PROBLEM DETAILS:
Check every line of the material below for the string "screenshot", and return the ones that have it.

PROVIDED MATERIAL:

=== Section Start ===

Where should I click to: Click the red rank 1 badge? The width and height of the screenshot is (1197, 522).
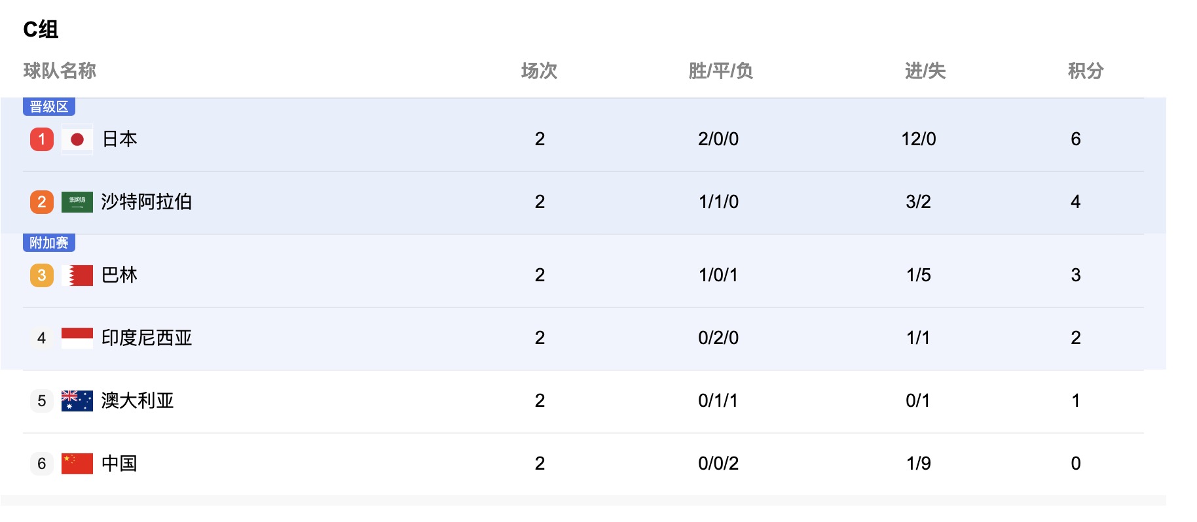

=== Section End ===
=== Section Start ===

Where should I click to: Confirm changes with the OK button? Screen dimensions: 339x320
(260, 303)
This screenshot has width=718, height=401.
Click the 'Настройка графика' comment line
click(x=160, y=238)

=== Section End ===
=== Section Start ===

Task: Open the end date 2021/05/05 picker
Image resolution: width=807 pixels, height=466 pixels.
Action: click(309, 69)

=== Section End ===

RESPONSE:
Where should I click to: Click the red rank 1 badge? The width and height of the screenshot is (1197, 522).
This screenshot has width=718, height=401.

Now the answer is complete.